1 Introduction

Tech United Eindhoven is a RoboCup team of Eindhoven University of Technology. Our team consists of PhD, MSc and BSc students, supplemented with academic staff members from different departments. The team was founded in 2005, originally only participating in the Middle-Size League (MSL). Six years later service robot AMIGO was added to the team, which since also participates in the RoboCup@Home league. Knowledge acquired in designing our soccer robots proved to be an important resource in creating a service robot [3].

This paper describes our major scientific improvements over the past year which helped us to become the winner of RoboCup 2014. First we introduce our current robot platform, followed by a description of the robot skills we have improved (we will focus on accurate shooting). Hereafter we describe our progress in strategy and human-robot interaction and lastly the advancements in a new four-wheeled soccer robot platform we designed in collaboration with an industrial partner.

Many of the points of improvement described in this paper are a direct result of rulechanges. In 2012 the mid-line passing rule was introduced, which was a large boost for the league in terms of stimulating smart team-play. Enforcing teams to make a pass before scoring provides an interesting academic challenge, but it also makes the matches more fun to watch for spectators.Footnote 1 \(^{,}\) Footnote 2 Rule-changes for RoboCup 2014 limited continuous dribbling distance, allow robot coaching along channels that are natural to human beings and replace the mid-line passing rule by a more general ‘pass before scoring’ rule. The combination of these rule changes and introducing human-robot interaction to the middle-size league (Sect. 4.2) and moved the competition towards an even higher level of multi-agent coordination (Sect. 4).

2 Robot Platform

Our robots have been named TURTLEs (acronym for Tech United RoboCup Team: Limited Edition). Currently we are employing the fifth redesign of these robots, built in 2010, together with a goalkeeper robot which was built one year later (Fig. 1).

Three 12 V Maxon motors, driven by Elmec Violin 25/60 amplifiers and two Makita 24 V, 3.3 Ah batteries, are used to power our omnidirectional platform. Our solenoid shooting mechanism, powered by a 450 V, 4.7 mF capacitor, provides an adjustable, accurate and powerful shot [4]. Each robot, except for the goalkeeper, is equipped with an active ball handling mechanism, enabling it to control the ball when driving forwards, while turning, and even when driving backwards [1]. As said before, we aimed on improving passing abilities and conducted experiments on directly catching lob balls with our ball handling system (Sect. 3.1.1).

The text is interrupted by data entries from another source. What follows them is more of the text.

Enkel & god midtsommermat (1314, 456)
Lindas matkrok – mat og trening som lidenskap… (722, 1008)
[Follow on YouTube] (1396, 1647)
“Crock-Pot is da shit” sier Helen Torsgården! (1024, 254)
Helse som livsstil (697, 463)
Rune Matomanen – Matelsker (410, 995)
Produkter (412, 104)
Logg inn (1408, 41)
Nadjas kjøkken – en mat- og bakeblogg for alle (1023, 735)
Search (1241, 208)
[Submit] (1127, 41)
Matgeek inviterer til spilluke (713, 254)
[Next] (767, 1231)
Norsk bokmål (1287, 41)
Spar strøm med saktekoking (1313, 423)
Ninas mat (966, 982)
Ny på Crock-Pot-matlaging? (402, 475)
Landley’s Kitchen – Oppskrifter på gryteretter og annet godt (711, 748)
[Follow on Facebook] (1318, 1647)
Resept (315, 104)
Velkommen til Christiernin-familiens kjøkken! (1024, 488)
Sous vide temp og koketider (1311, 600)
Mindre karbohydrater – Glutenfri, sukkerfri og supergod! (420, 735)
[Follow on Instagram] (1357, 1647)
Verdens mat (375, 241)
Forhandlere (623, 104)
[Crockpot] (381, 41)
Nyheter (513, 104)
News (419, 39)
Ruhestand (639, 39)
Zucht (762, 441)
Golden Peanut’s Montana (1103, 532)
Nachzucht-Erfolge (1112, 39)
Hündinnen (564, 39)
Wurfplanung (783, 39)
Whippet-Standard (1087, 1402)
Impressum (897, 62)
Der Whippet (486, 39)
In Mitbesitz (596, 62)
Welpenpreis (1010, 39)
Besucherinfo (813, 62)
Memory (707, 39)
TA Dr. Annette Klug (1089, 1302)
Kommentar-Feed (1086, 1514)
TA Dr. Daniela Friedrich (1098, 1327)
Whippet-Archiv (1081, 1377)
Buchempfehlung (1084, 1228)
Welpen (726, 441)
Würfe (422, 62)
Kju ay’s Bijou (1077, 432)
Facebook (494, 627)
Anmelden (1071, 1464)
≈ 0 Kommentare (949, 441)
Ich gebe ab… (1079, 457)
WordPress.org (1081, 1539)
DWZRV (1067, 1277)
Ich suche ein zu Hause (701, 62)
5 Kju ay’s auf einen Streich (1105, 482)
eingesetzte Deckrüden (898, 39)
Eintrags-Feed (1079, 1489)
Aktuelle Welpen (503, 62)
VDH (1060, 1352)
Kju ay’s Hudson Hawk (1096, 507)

To acquire information about its surroundings, the robot uses an omnivision unit, consisting of a camera focussed on a parabolic mirror [2]. An electronic compass is implemented to differentiate between omnivision images on our own side versus on the opponent side of the field. We also added a kinect sensor to each robot. A detailed list of hardware specifications, along with CAD files of the base, upper-body, ball handling and shooting mechanism, has been published on a ROP wiki.Footnote 3

Fig. 1.
figure 1

Fifth generation TURTLE robots, with on the left the goalkeeper robot.

To facilitate data-acquisition and high-bandwidth motion control, the robots are equipped with EtherCAT devices provided by Beckhoff. These are connected to the onboard host computer via ethernet. Each robot is equipped with an industrial mini-pc running a preemptive Linux kernel. The software is automatically generated from Matlab/Simulink models via the RTW toolbox, recently renamed to ‘Simulink Coder’. In order to allow asynchronous processing we have created a multitasking target for Simulinks code generation toolchain.Footnote 4

Software for our robots is divided in three main executables: Vision, Worldmodel and Motion. On-board and robot-to-robot they communicate via a real-time database tool made by the CAMBADA team [5]. The vision module provides a localization of ball, obstacles and the robot itself. Hereafter the worldmodel combines this information with data acquired from other team members to get a unified representation of the world. While vision runs at 60 Hz and worldmodel at 20 Hz, motion contains the controllers for shooting, ball handling en driving. Therefore it samples at a much higher rate (1000 Hz). On top of the controllers, the motion executable also contains strategy and pathplanning, partly implemented as a subtask running at a much lower sample rate.

3 Improved Skills

Considering the rule changes in the middle size league, it is likely that passing and catching will become increasingly important compared to dribbling. During RoboCup 2014 in Brazil, this was indeed the case. In the section below, we will describe how we prepared for RoboCup 2014 by improving our accuracy for flat passing and by increasing our abilities to accurately catch and shoot a lob ball. The latter is not only beneficial for passing but also for shots at goal.

3.1 Shooting

The electrical scheme of our kicker consists of a battery pack charging a capacitor via a DC-DC converter (Fig. 2). Once fully charged, in roughly 20 s, the capacitor can be discharged via an IGBT switch, creating a pulse-width modulated signal. The energy of the capacitor drives a solenoid actuator connected to a mechanical transmission (a shooting lever). The lever can be adjusted in height to allow for lob- and flat shots.

Fig. 2.
figure 2

Schematic overview of our shooting system. One half of the plunger is made of a non-magnetic material, the other half consists of a soft-magnetic material.

3.1.1 Shoot Lob Balls

To accurately shoot lob balls, the shooting system needs to be calibrated. Preferably we do this under conditions as close as possible to the conditions our robots face during the matches, i.e., on the official field with the same ball that will be used for competition. But during a tournament, testing time on the field is limited. Therefore our approach was to simply put the robot at the maximum distance it could take a lob shot from during a game, tune the PWM duty cycle until the ball lands exactly in the goal, and store the resulting duty cycle value. By linear interpolation between zero and the duty cycle we obtained during calibration, we could shoot from any spot within shooting range. The same calibration was used for all robots.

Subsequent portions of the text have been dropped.